* [Exercise details]
The answer must consist of each line below that contains the string "Viewport".

####################

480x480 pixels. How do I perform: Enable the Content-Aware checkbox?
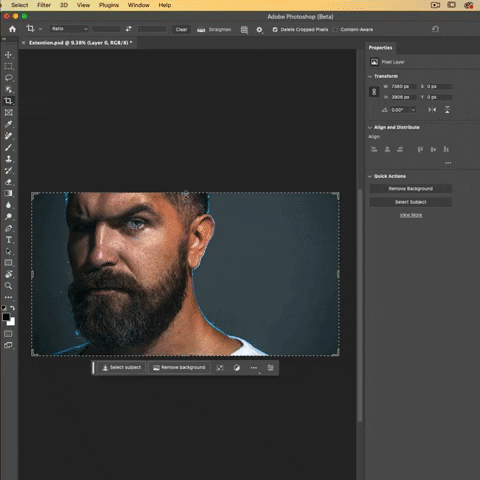[x=335, y=30]
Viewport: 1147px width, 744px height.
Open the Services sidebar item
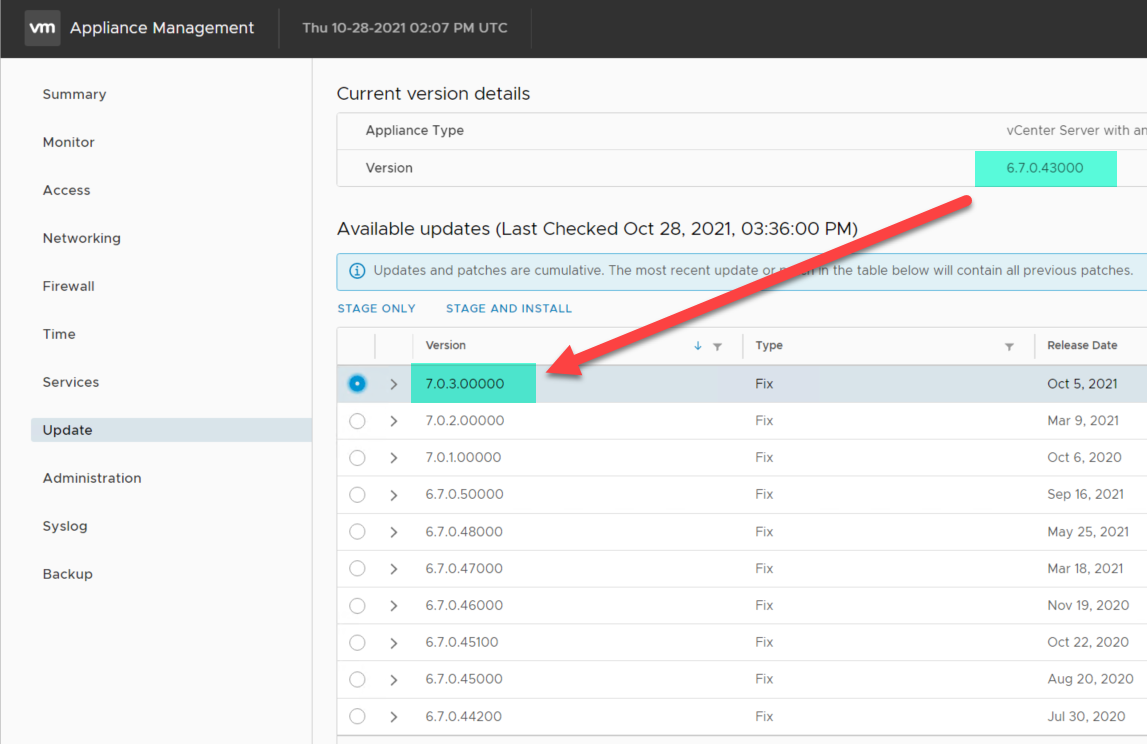(70, 382)
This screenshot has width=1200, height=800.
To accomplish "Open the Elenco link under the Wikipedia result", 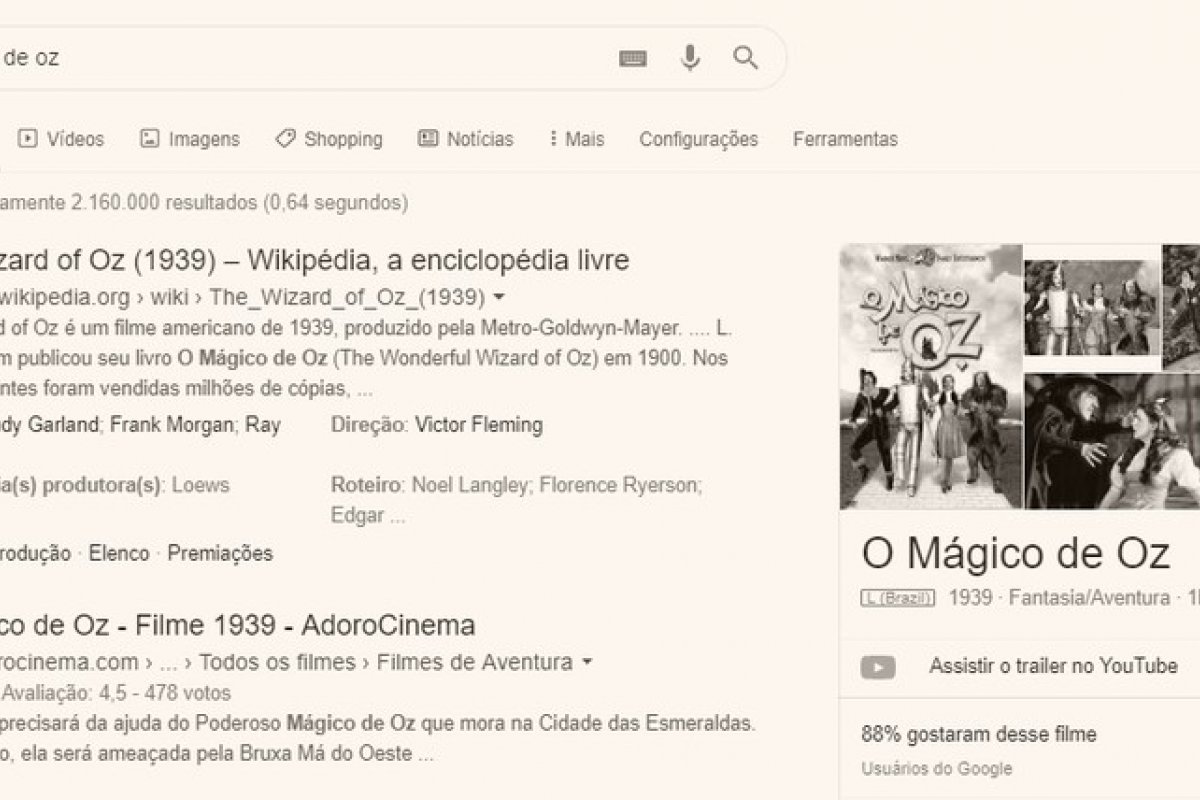I will [120, 552].
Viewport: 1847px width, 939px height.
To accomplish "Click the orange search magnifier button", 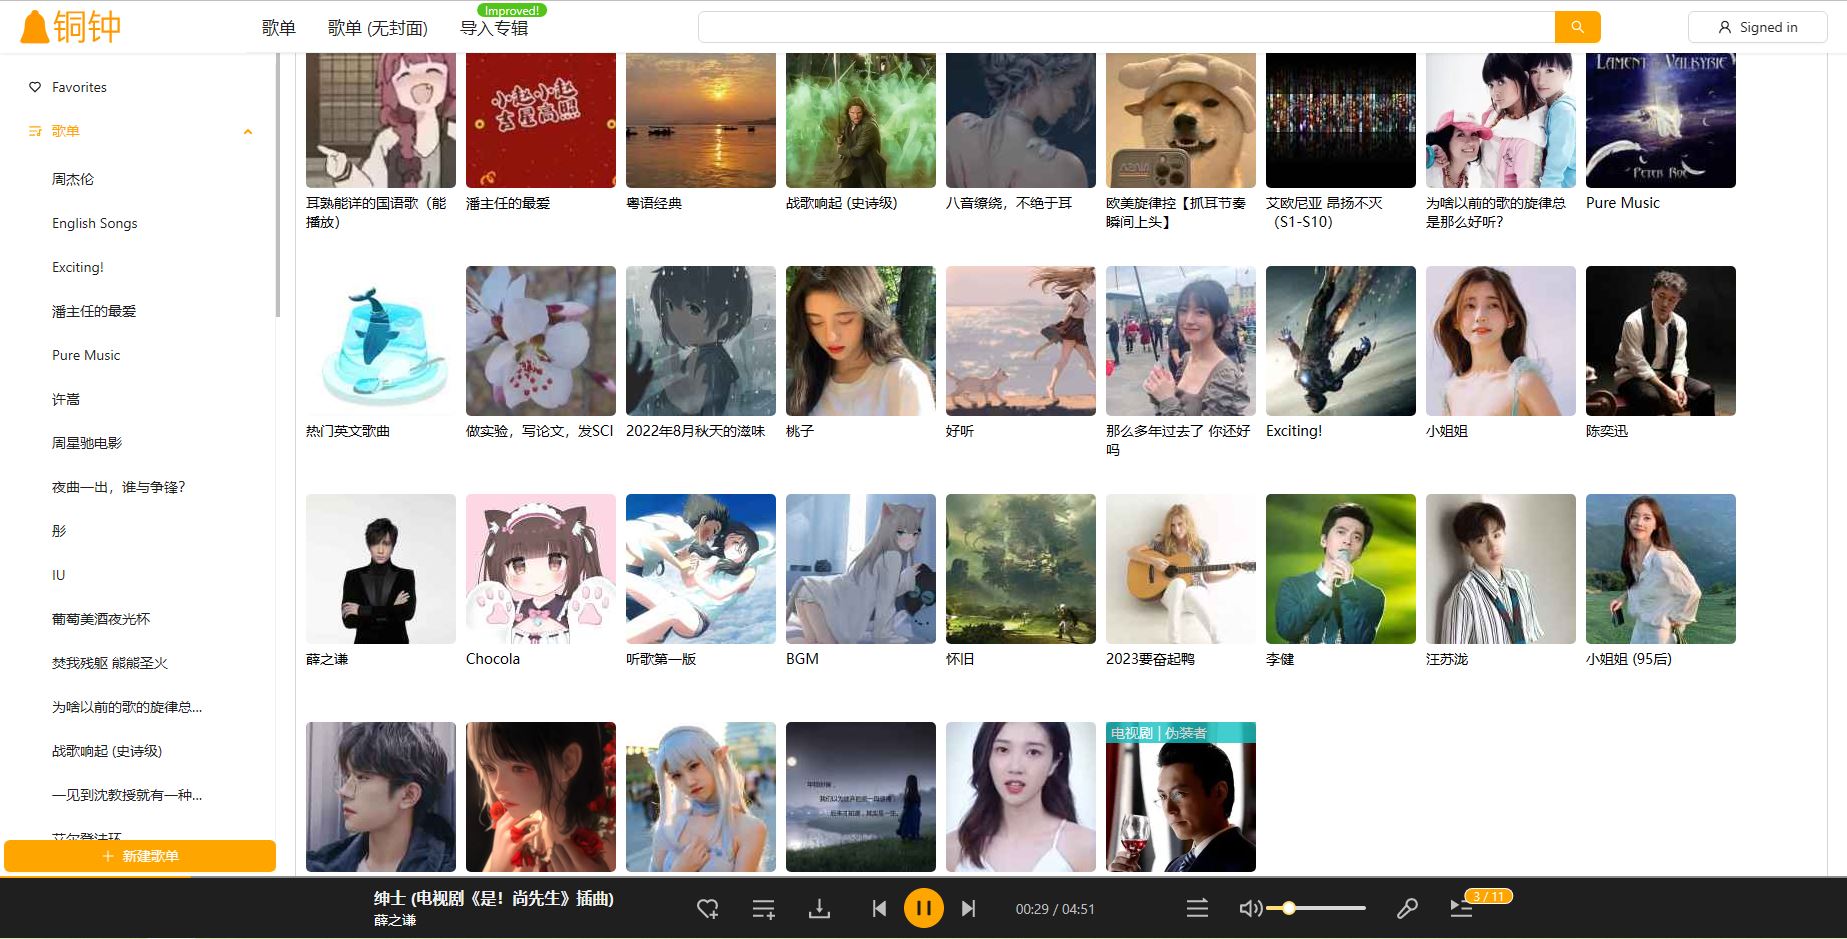I will (1577, 27).
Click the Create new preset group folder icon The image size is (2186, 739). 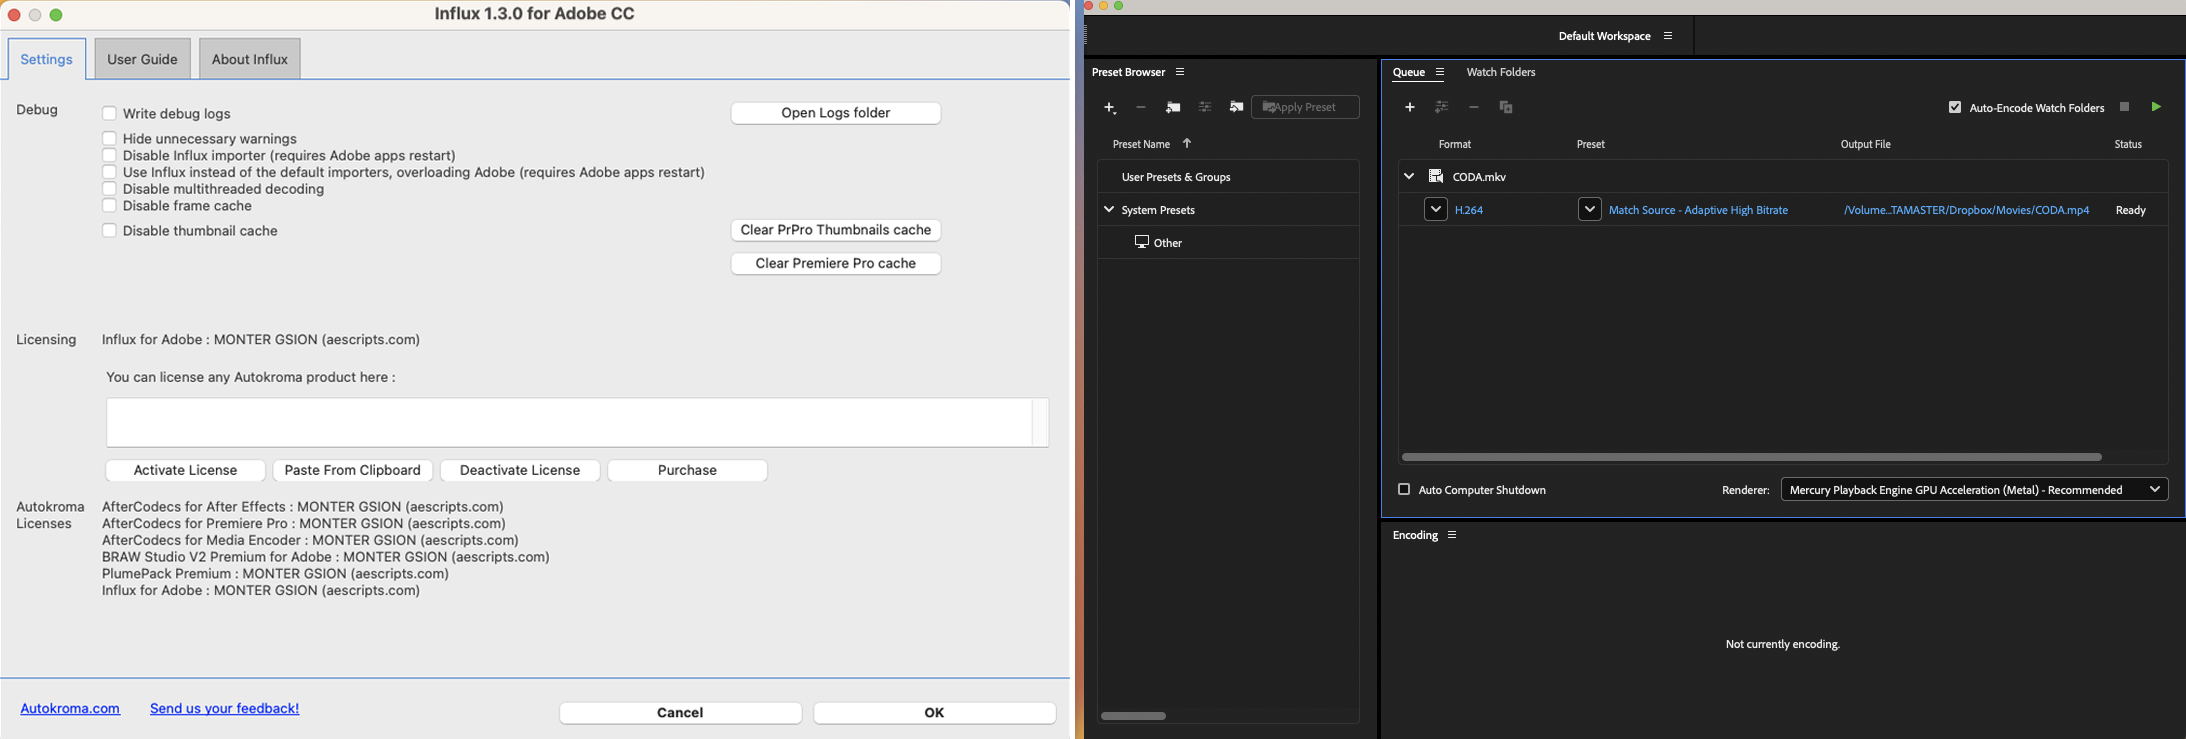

####################

* [Task response]
Viewport: 1147px width, 744px height.
Viewport: 1847px width, 939px height.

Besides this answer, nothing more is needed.